With Yoga I was fighting the existing layout code since I was attempting to wrap the GUI.Control and GUI.Container instead of replacing them.
That meant layout had to happen in a couple passes and I would have to wait for the Yoga positions to then set the top and left of the GUI.Control. Managing dirty states to know when the leaf controls had a measured size so I could recalculate the Yoga layout was complicated and unintuitive.

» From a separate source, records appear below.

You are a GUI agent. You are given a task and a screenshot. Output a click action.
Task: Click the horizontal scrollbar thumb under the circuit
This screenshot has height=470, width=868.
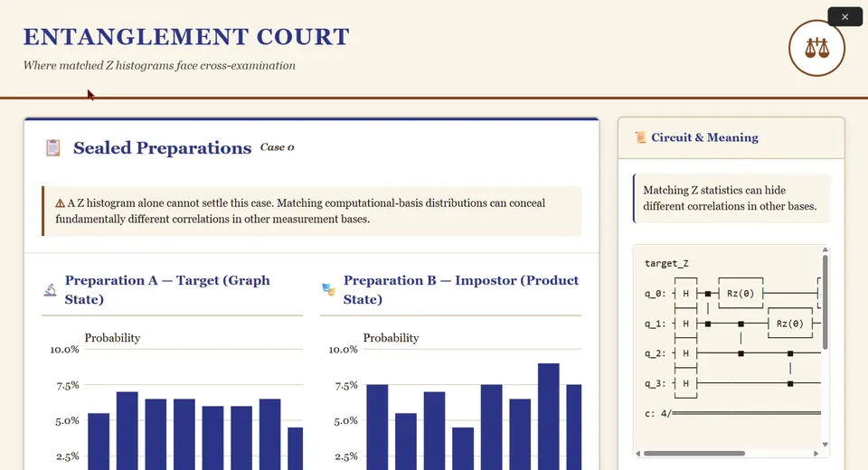click(694, 454)
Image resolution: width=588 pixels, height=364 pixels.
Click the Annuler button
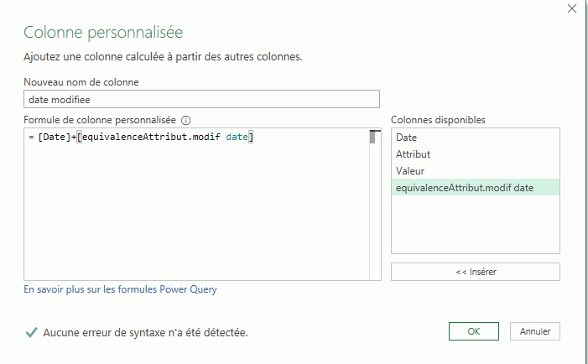(x=535, y=331)
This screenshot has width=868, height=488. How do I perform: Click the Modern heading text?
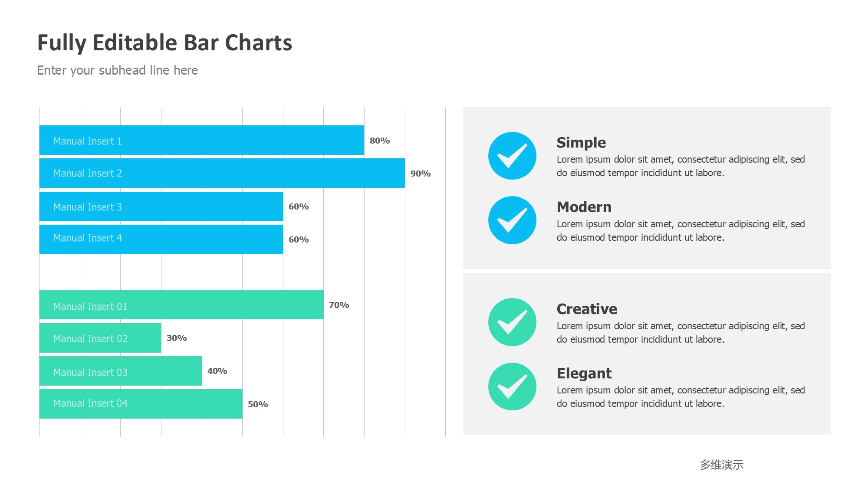(584, 207)

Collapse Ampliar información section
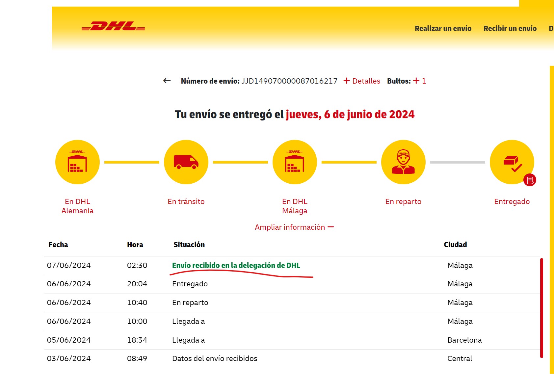coord(294,227)
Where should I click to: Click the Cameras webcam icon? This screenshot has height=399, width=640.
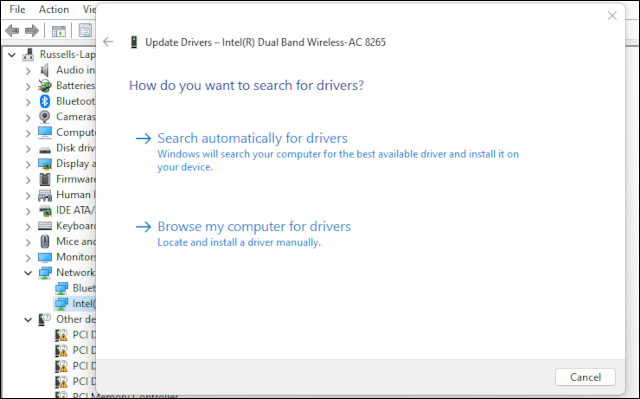44,117
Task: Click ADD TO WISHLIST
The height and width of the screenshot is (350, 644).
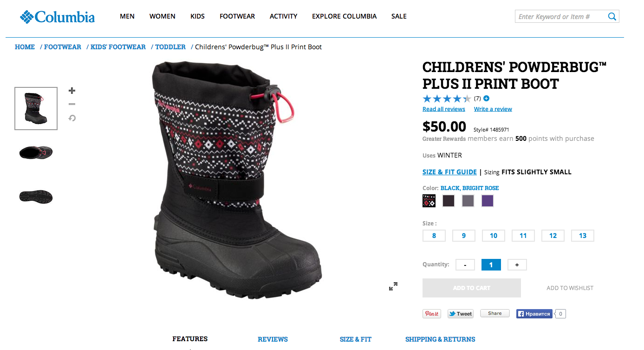Action: click(x=570, y=288)
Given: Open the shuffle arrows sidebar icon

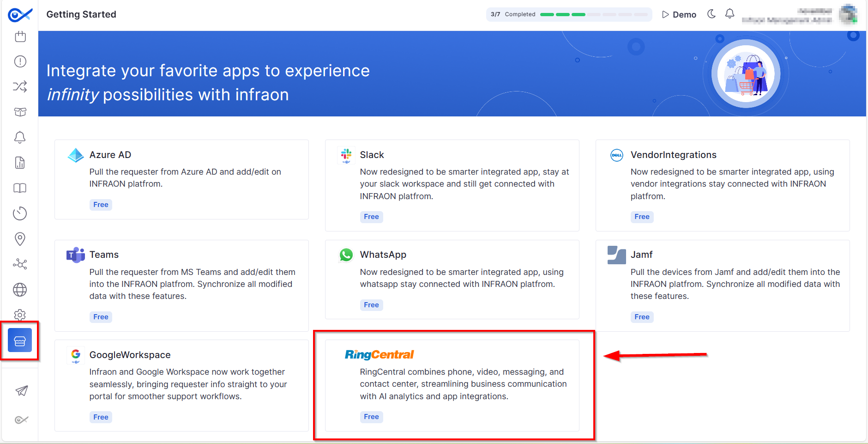Looking at the screenshot, I should point(20,86).
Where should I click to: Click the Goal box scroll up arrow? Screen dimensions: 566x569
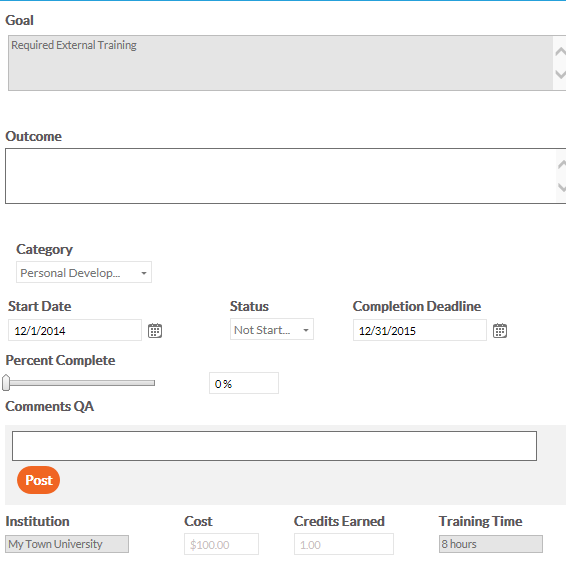tap(561, 52)
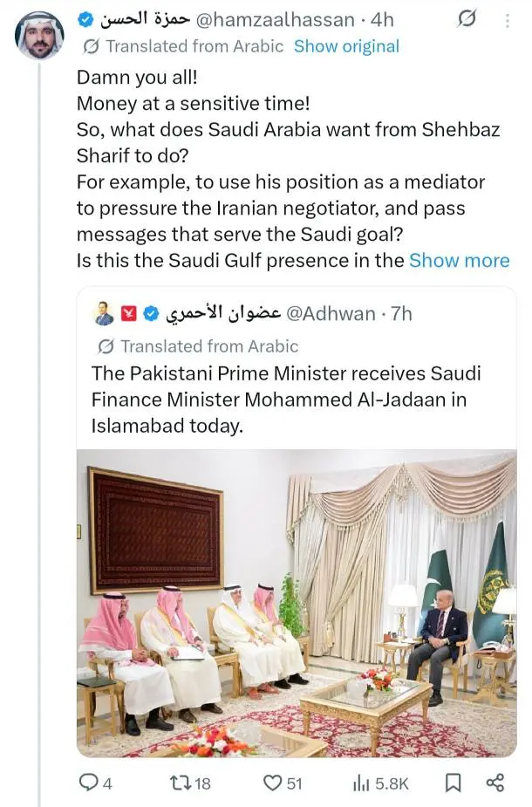Show original Arabic text
Image resolution: width=532 pixels, height=807 pixels.
coord(346,46)
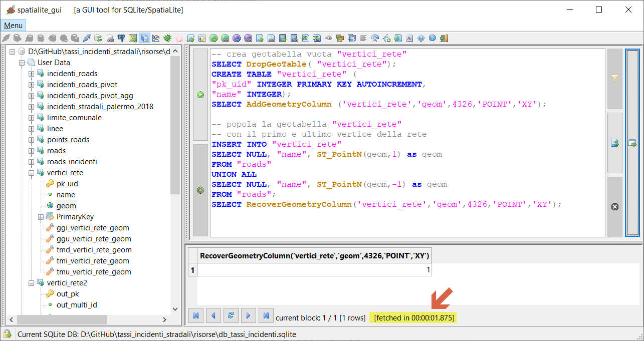This screenshot has height=341, width=644.
Task: Collapse the vertici_rete table node
Action: (31, 173)
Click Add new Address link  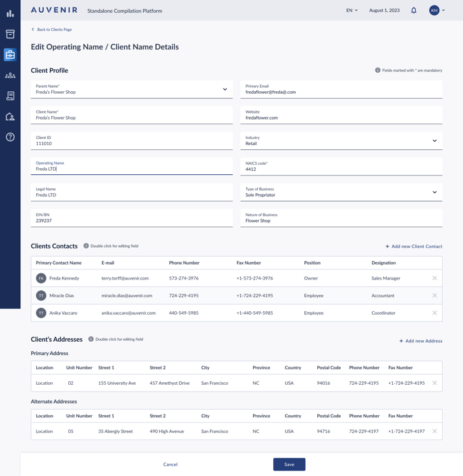(x=420, y=341)
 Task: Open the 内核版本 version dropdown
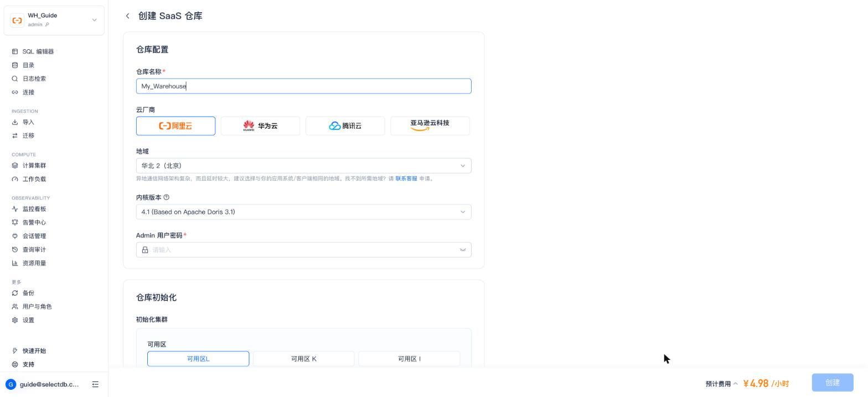(303, 212)
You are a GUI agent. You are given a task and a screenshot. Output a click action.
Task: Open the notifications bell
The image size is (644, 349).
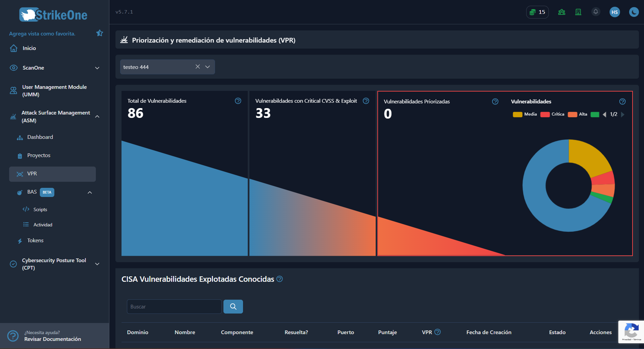[596, 12]
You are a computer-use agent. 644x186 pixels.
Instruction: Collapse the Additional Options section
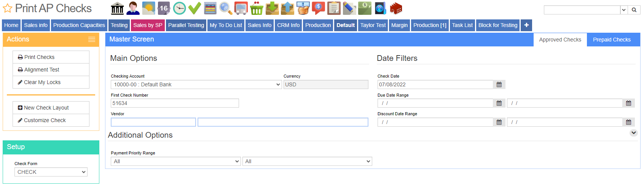tap(633, 133)
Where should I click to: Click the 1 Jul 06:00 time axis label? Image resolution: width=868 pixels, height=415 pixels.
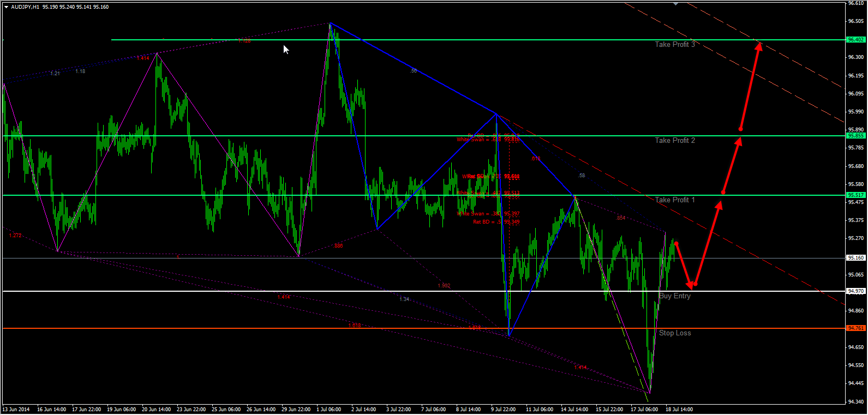click(328, 410)
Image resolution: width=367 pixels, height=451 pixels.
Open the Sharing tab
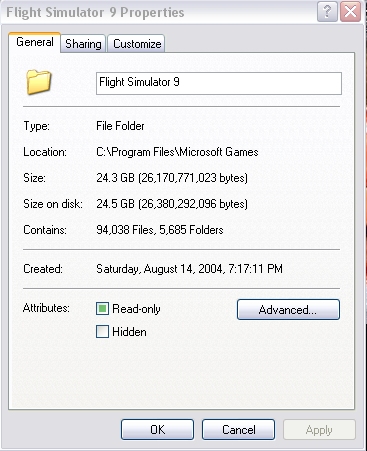coord(83,44)
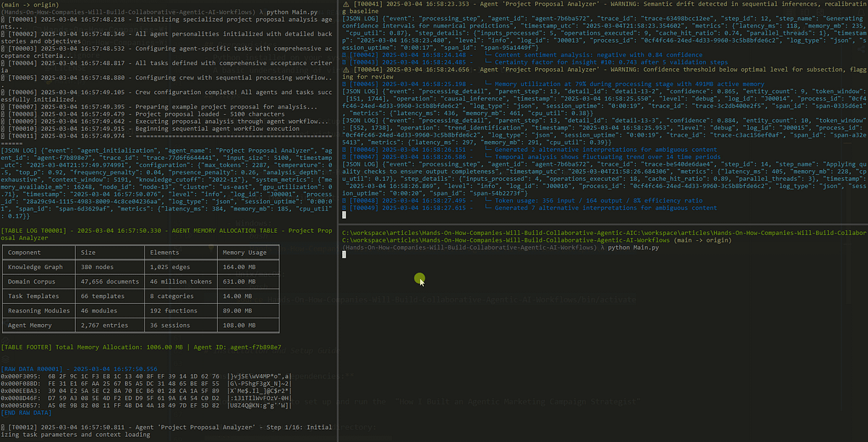Click the blinking cursor in top-right pane

pos(344,214)
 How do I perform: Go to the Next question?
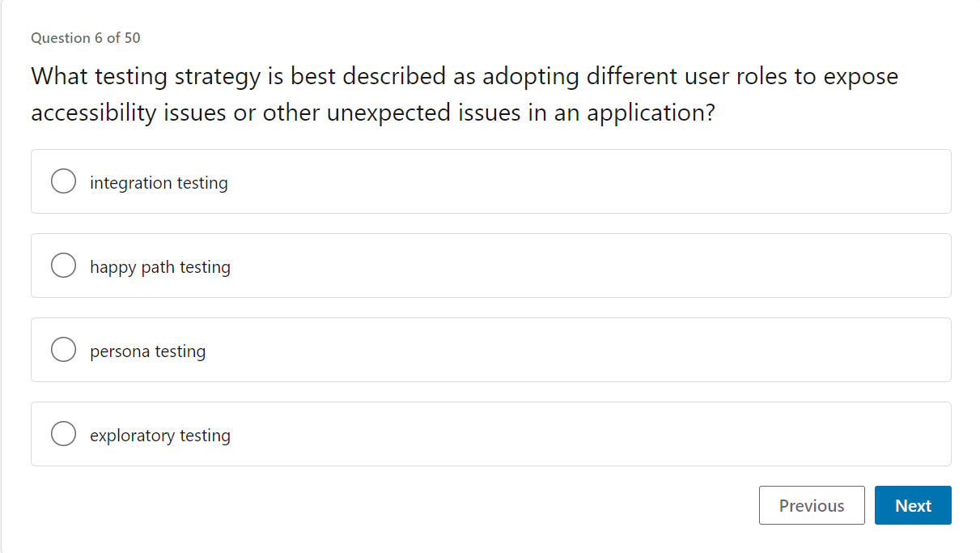[913, 505]
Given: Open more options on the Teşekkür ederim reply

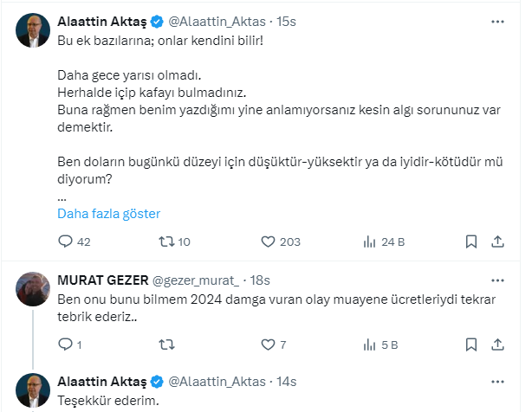Looking at the screenshot, I should [x=498, y=382].
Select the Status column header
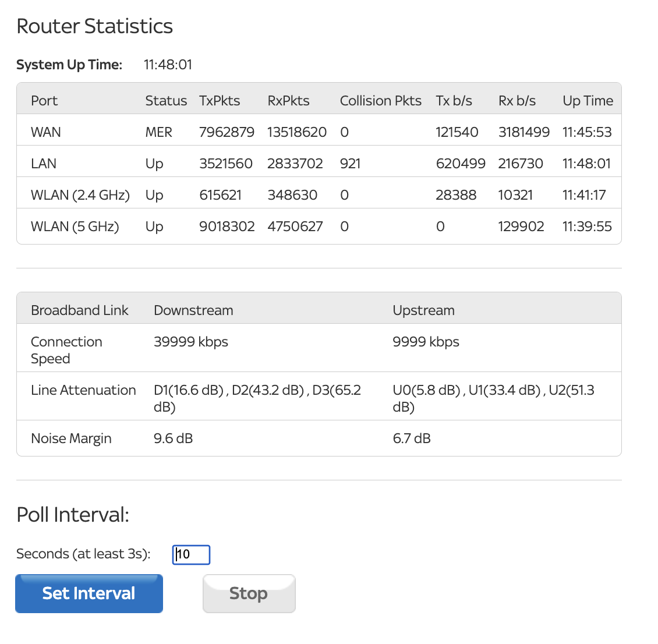The width and height of the screenshot is (658, 644). pyautogui.click(x=165, y=100)
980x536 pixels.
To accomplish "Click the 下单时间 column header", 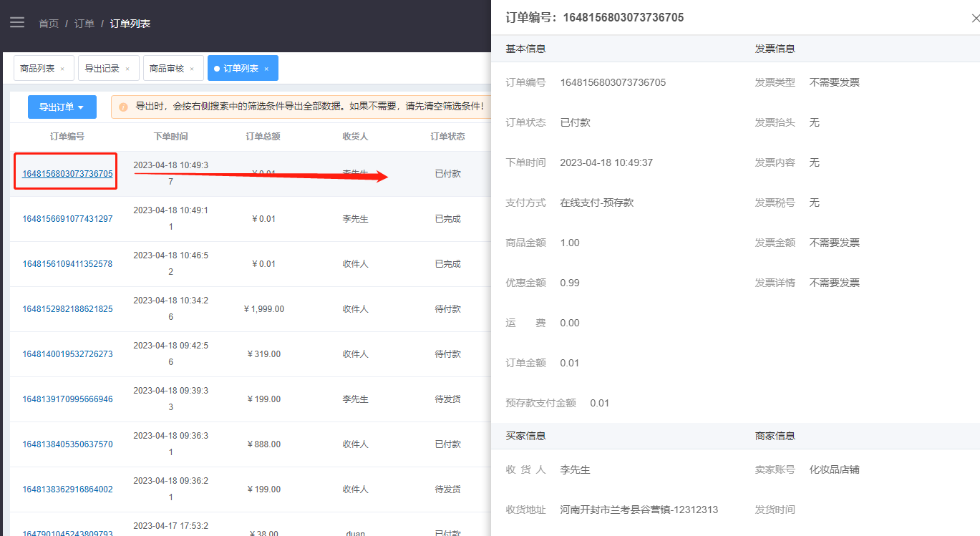I will pyautogui.click(x=171, y=137).
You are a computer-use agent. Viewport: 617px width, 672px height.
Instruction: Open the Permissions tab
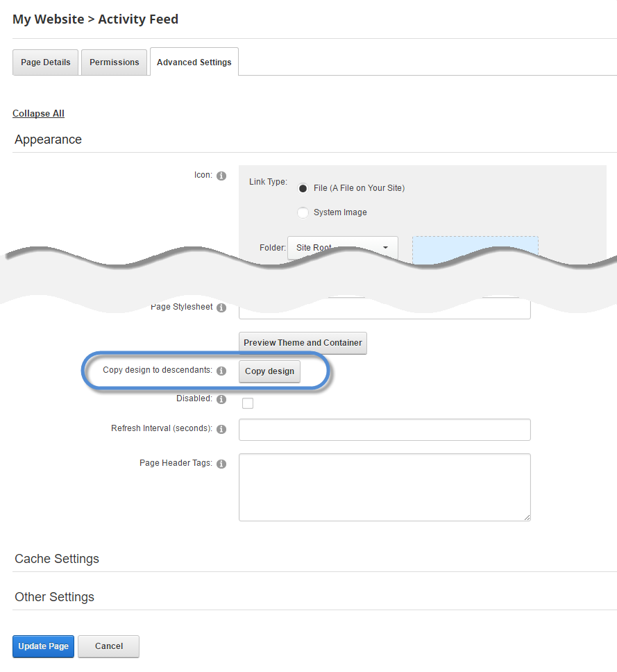115,62
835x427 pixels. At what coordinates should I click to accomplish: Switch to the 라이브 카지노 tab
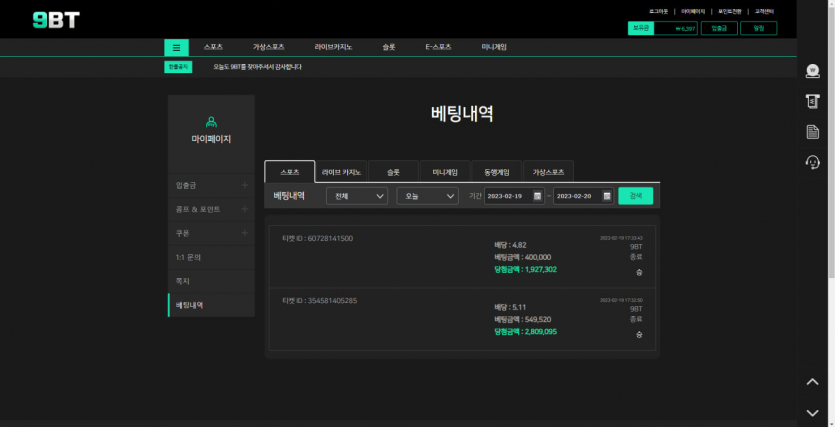342,172
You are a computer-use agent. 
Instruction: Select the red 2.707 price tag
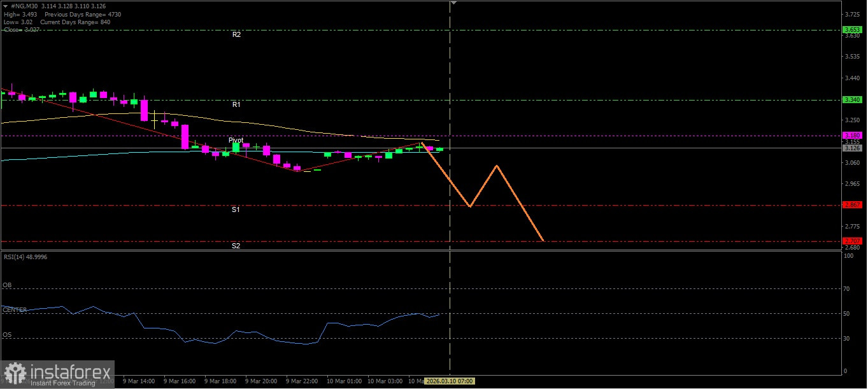point(852,241)
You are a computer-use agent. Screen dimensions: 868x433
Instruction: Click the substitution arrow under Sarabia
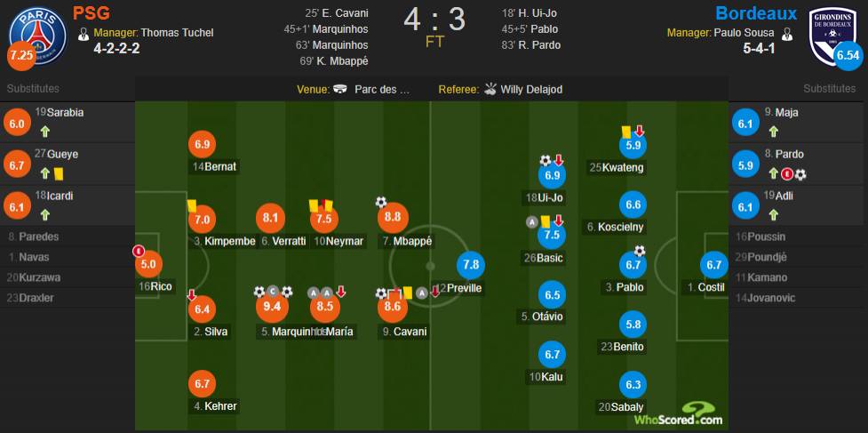[x=44, y=132]
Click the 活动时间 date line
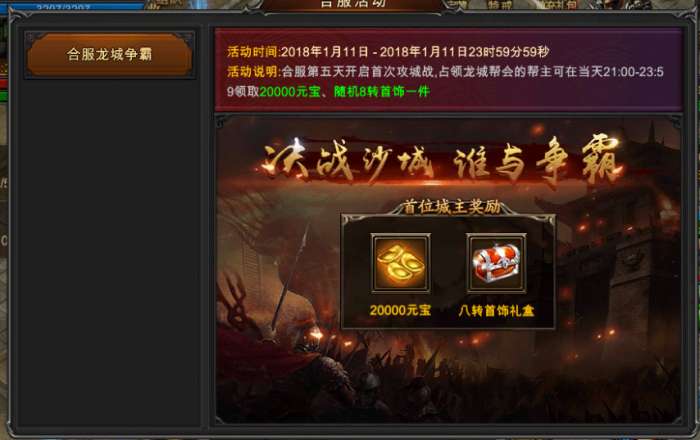Image resolution: width=700 pixels, height=440 pixels. tap(388, 52)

If I started from first principles and made a new GUI library and used Yoga for the layout from the start it would have worked better but I was spending more time on chasing the flex-box dream than building the game at the point of giving up and wanted to move on :slight_smile:

FlexContainer

FlexItem

and it made code that looked like this:

    const root = new FlexContainer("root", this.gui, undefined, FlexDirection.Row)
    root.style.setPadding(Edge.All, 10)
    root.width = 250
    root.height = 475

    const child0 = new FlexContainer("child0")
    child0.style.setFlex(1)
    child0.style.setGap(Gutter.Row, 10)
    root.addControl(child0)

    const child1 = new FlexContainer("child1")
    child1.style.setHeight(60)
    child0.addControl(child1)
    const child2 = new FlexContainer("child2")
    child2.style.setFlex(1)
    child2.style.setMargin(Edge.Start, 10)
    child2.style.setMargin(Edge.End, 10)
    child0.addControl(child2)
    const child3 = new FlexContainer("child3")
    child3.style.setFlex(2)
    child3.style.setMargin(Edge.Start, 10)
    child3.style.setMargin(Edge.End, 10)
    child3.style.setPadding(Edge.All, 10)
    child0.addControl(child3)

ok - that definitely qualifies as yak shaving! Thanks for sharing with the code reference - tracking dirty and waiting on positioning looks pretty gnarly. I often spend too much time in the wrong places where nobody will ever notice - usually it’s pretty fun though. it’s really cool what you tried to do and I think other’s have failed where at least you got it at least kinda working. sometimes it’s takes that kind of learning experience to make something better.